Embree provided the world with iconic photographs of the attack on Pearl Harbor that will forever capture the chaos of the tragic event. But how did men like Lee Embree capture these images of war without the technology we take for granted today? Doing so was definitely more difficult than holding up a mobile phone or operating a drone from far away.
During the attack on Pearl Harbor, Embree was flying in from the West Coast on a B-17 Flying Fortress. The plane had an opening intended for a mounted machine gun, but to extend the plane’s range, its armaments had been removed. With no weapon filling the hole in the plane, Embree decided it was the perfect spot for him to lean out and start taking snapshots of the ongoing assault.
Embree’s method of taking photographs in this improvised way was originally the only means of capturing images from a high altitude. Photographers, often using the Fairchild K-17 camera, would find a place to lean out of the aircraft and get to work. For planes like the Douglas SBD Dauntless dive bomber, the camera operator would use the rear gunner’s position to man the oversized camera.
There was a second method that was largely used on aircraft that were flying over enemy territory. As it would be too dangerous for the photographer to lean out of the plane, it wasn’t uncommon for reconnaissance planes to trade their machine guns for cameras.

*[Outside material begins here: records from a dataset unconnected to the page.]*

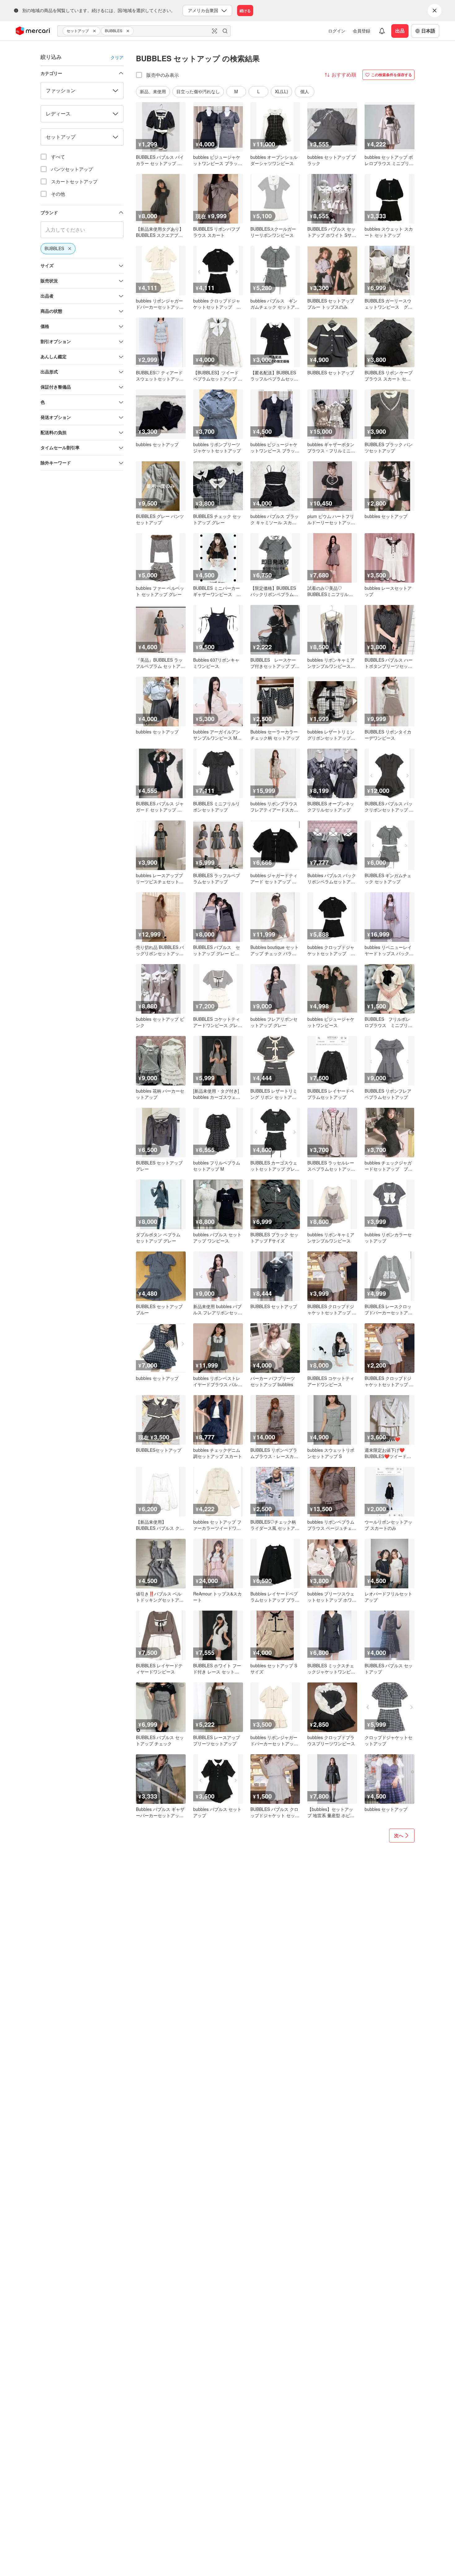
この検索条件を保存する (391, 74)
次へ (398, 1835)
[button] (95, 31)
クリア (117, 57)
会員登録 (361, 31)
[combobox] (144, 31)
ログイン (336, 31)
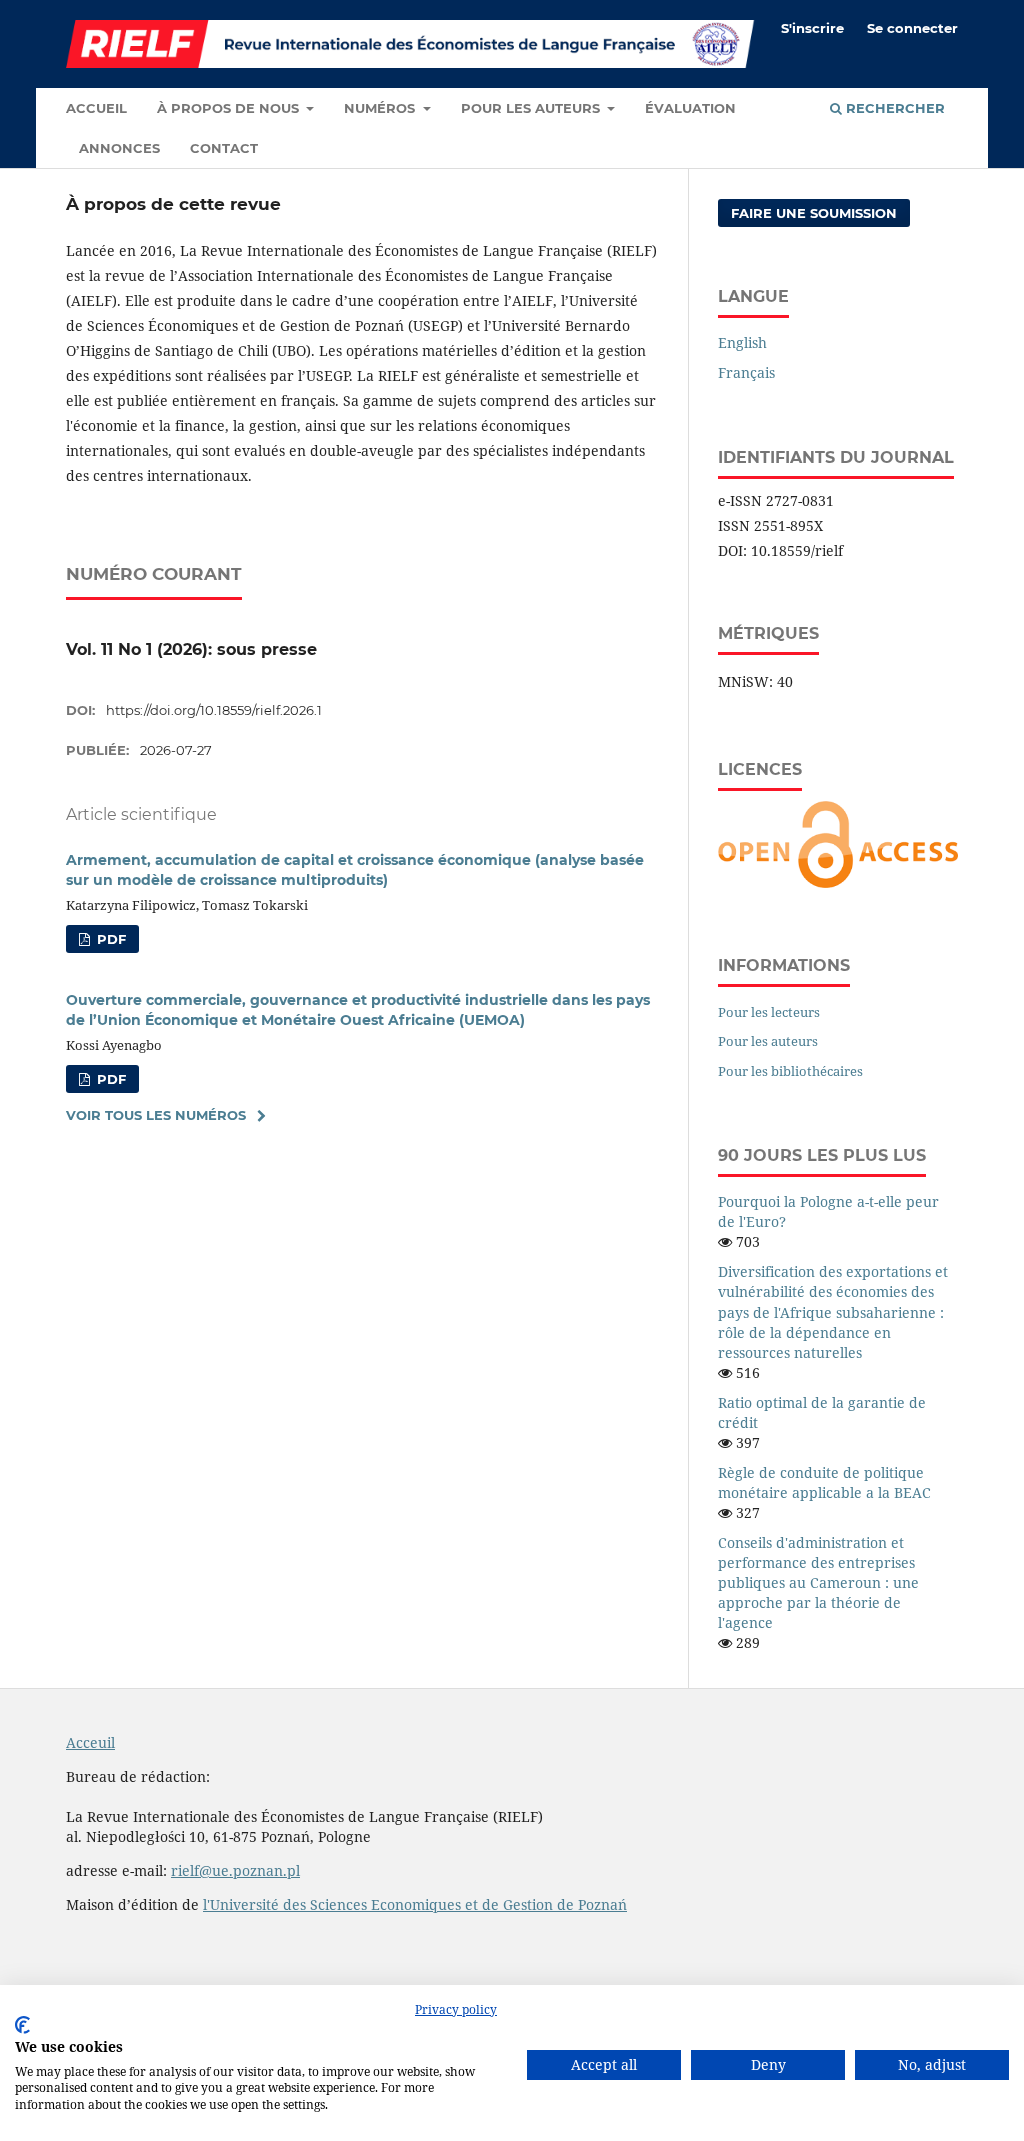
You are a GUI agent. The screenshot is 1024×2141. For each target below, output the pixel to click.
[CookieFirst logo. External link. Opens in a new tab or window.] (22, 2025)
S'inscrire (812, 28)
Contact (224, 148)
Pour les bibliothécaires (790, 1071)
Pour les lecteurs (769, 1012)
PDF (109, 939)
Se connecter (912, 28)
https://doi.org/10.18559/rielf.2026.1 (214, 710)
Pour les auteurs (532, 108)
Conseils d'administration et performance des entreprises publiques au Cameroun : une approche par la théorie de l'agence (818, 1582)
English (742, 342)
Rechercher (893, 108)
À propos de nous (230, 108)
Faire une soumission (814, 213)
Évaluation (690, 108)
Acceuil (90, 1742)
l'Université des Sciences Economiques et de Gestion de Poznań (415, 1904)
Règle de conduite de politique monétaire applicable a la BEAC (824, 1482)
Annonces (119, 148)
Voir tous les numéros (156, 1115)
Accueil (96, 108)
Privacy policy (456, 2009)
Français (746, 372)
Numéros (381, 108)
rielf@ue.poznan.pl (235, 1870)
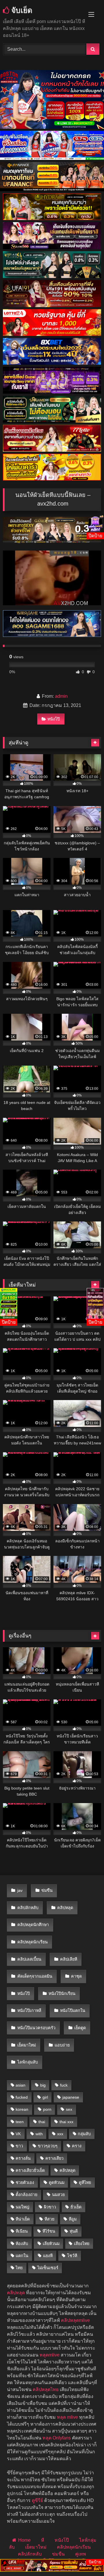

One example is the Lockheed P-38 Lightning. Known for being a fighter plane, there was a version of the P-38 designed specifically for aerial photography. The craft was stripped of much of its weaponry and had cameras mounted in their place. The P-38 was later replaced by a model of the Lockheed F-5 that could hold more cameras. Since photography equipment was lighter than machine guns and bullets, craft that were modified as photo reconnaissance planes were the fastest in their class.
Aerial photography was used throughout World War II, but Lee Embree will always be remembered as the first photographer to document the war in the Pacific during the attack on Pearl Harbor in 1941.